Meat Pie


Known in Greece as: Kreatopita


A hearty Greek meat pie with spiced minced meat and rice wrapped in golden filo pastry.

TIME BREAKDOWN
Prep: 35 min
Cook: 1h
Total: 1h 35m
Vegetarian
Nuts
Serves
8 - 10
Difficulty
Medium

Ingredients

  • 600g minced beef or lamb
  • 2 large onions, finely chopped
  • 3 cloves garlic, minced
  • 400g tin chopped tomatoes
  • 2 tbsp tomato purée
  • 100ml red wine
  • 100g short-grain rice
  • 200ml beef stock
  • 1 tsp ground cinnamon
  • 1 tsp dried oregano
  • ½ tsp ground allspice
  • Large bunch fresh parsley, chopped
  • 3 tbsp olive oil
  • Salt and black pepper
  • 3 eggs, beaten
  • 100g grated kefalotiri or parmesan cheese
  • 270g filo pastry (about 12 sheets)
  • 150ml olive oil for brushing

Method

  1. Heat the olive oil in a large pan over medium heat. Add the onions and cook for 5 minutes until softened. Add the garlic and cook for 1 minute.

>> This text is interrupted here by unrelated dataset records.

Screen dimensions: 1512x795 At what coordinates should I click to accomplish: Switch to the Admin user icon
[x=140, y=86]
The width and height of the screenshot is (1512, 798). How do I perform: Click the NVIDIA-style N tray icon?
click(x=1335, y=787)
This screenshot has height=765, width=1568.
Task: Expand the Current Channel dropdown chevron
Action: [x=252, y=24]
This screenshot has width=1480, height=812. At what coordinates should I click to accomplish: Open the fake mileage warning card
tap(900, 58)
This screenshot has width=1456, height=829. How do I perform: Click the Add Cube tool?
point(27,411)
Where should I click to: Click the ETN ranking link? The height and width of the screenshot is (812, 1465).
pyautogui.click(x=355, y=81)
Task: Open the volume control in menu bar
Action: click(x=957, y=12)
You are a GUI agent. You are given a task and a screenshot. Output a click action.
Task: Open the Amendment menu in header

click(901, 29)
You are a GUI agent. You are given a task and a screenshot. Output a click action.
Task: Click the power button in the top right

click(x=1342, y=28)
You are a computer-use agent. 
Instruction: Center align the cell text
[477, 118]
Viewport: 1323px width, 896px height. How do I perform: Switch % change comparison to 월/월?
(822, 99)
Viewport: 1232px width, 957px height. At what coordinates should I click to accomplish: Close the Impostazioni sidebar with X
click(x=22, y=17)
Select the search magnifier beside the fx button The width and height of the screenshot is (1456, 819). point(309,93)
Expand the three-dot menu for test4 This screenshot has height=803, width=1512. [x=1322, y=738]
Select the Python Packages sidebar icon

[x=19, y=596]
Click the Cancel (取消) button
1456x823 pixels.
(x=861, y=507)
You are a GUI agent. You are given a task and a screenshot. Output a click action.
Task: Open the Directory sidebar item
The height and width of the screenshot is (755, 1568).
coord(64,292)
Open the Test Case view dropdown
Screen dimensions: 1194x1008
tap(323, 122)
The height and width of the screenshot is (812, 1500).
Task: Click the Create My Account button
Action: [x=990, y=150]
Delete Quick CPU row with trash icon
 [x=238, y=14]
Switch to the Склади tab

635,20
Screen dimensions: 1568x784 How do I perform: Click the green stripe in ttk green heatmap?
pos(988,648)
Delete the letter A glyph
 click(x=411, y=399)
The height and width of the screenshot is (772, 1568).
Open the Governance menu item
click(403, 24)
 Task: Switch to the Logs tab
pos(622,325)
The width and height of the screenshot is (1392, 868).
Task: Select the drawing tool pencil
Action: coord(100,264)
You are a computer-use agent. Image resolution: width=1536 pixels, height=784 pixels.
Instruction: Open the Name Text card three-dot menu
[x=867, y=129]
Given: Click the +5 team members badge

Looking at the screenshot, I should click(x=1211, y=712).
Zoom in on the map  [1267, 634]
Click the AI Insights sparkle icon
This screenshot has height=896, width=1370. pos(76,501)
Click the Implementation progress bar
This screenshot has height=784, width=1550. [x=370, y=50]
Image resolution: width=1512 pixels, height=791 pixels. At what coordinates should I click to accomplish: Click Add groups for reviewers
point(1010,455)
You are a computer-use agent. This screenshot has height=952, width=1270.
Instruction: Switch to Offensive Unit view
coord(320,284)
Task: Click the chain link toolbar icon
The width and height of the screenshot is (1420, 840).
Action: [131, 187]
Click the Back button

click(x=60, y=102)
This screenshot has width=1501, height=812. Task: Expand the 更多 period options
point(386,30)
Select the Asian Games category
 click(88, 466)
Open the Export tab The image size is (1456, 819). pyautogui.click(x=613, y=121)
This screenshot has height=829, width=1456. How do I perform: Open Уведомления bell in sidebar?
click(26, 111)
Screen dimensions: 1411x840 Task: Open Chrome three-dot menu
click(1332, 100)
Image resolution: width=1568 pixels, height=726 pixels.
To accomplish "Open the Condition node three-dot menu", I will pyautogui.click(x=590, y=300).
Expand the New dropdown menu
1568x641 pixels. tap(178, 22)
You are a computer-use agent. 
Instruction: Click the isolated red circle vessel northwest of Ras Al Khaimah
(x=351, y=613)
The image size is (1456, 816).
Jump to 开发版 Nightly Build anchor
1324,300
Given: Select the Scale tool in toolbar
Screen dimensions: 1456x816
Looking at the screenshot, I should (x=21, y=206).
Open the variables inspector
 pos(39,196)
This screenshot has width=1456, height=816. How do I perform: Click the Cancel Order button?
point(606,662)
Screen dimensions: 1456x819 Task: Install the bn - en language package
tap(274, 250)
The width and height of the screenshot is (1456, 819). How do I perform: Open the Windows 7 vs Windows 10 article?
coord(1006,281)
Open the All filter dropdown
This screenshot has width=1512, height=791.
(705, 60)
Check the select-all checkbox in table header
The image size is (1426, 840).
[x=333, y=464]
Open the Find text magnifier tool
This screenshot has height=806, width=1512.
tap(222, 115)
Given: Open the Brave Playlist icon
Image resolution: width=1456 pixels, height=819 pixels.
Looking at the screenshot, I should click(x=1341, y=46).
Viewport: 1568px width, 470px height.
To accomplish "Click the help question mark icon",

  2. Increase heat to high, add the mince, and cook until browned, breaking it up with a wooden spoon (8-10 minutes).

  3. Pour in the wine and let it bubble for 2 minutes. Add the tomatoes, tomato purée, cinnamon, oregano, allspice, salt, and pepper.

  4. Add the rice and stock, stir well, and bring to a simmer. Reduce heat to low, cover, and cook for 15 minutes until the rice is tender and most of the liquid is absorbed.

  5. Remove from heat, stir in the parsley, and allow to cool to room temperature (about 30 minutes). This is important - if the filling is too hot, it will make the pastry soggy.

  6. Once cool, stir in the beaten eggs and grated cheese. Mix well.

  7. Preheat your oven to 180°C (160°C fan). Grease a 35cm x 25cm baking dish with olive oil.

  8. Layer 6 sheets of filo pastry in the dish, brushing each sheet generously with olive oil before adding the next. Let the edges overhang.

  9. Spread the cooled meat filling evenly over the filo base.

  10. Top with the remaining 6 filo sheets, brushing each with olive oil. Fold the overhanging edges over the top or trim neatly. Score the top into squares, brush generously with oil, and bake for 45-50 minutes until deep golden and crispy. Rest for 10 minutes before serving with Greek salad and yogurt.